▶ Instructions to follow
Answer with the exact lines of the following material from the one containing "You are a GUI" through the one containing "Task: Select the 17.15萬/坪 price badge", both end lines included.

▶ Exercise inputs
* * * * *
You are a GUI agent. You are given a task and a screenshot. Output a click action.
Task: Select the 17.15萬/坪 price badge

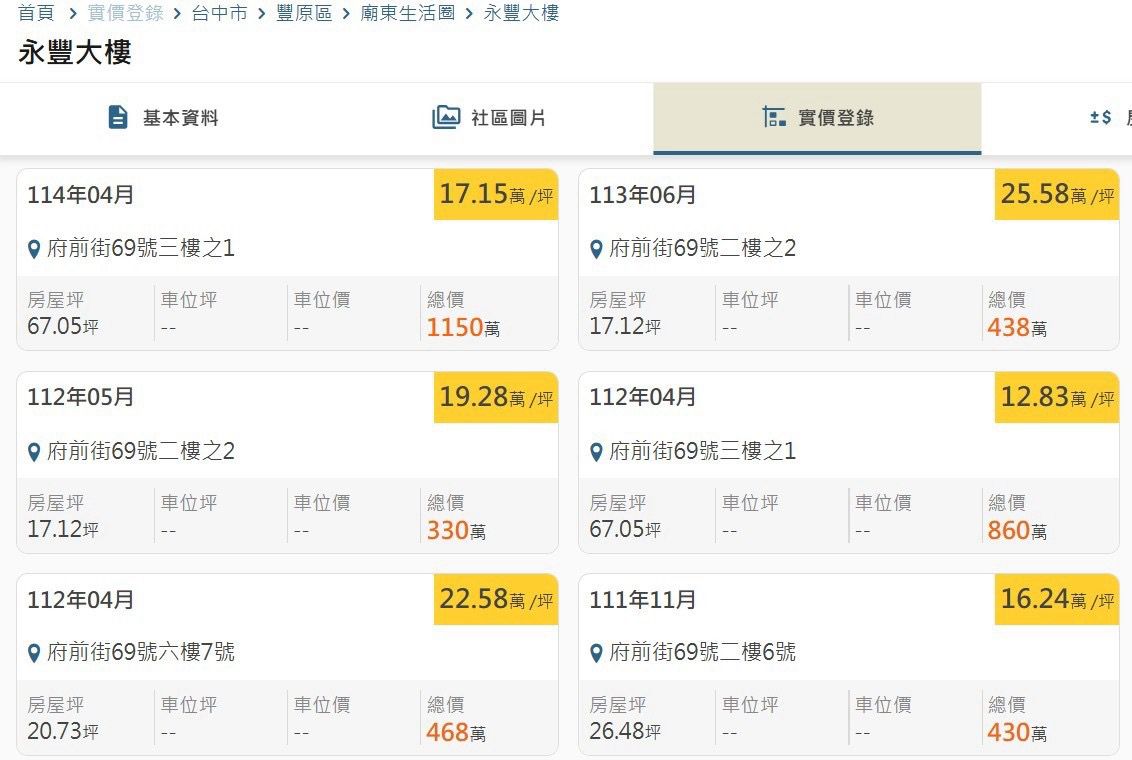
* * * * *
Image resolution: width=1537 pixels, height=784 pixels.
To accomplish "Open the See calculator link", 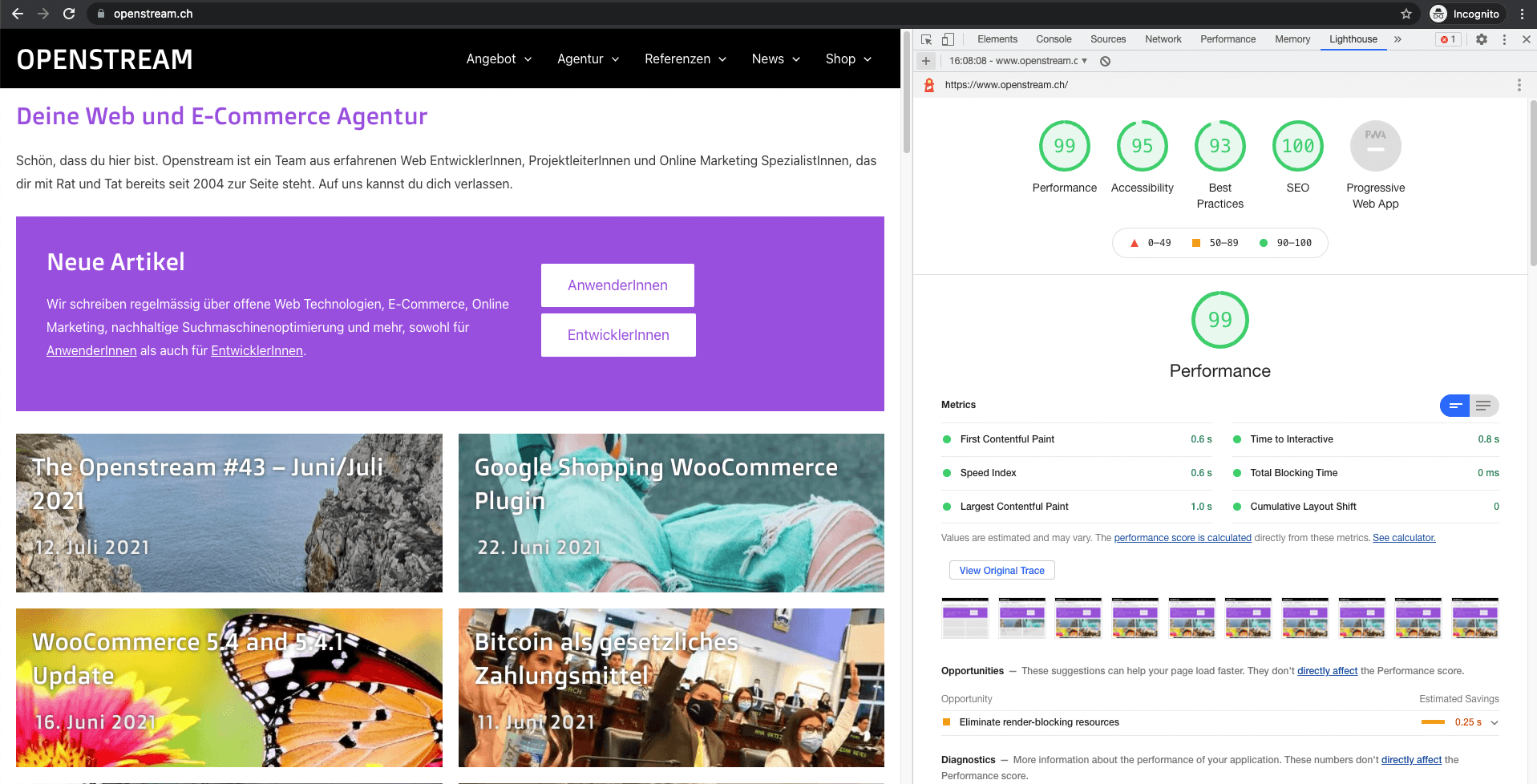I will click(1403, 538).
* * * * *
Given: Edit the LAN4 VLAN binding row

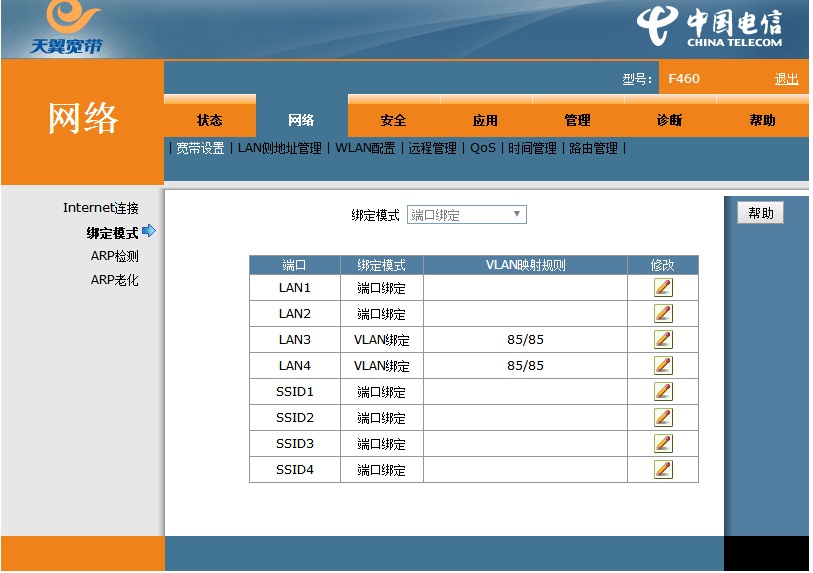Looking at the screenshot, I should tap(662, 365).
* * * * *
▶ Solution to this task
You are a GUI agent. You are given a task and a screenshot. Output a click action.
Task: Select the 17.15萬/坪 price badge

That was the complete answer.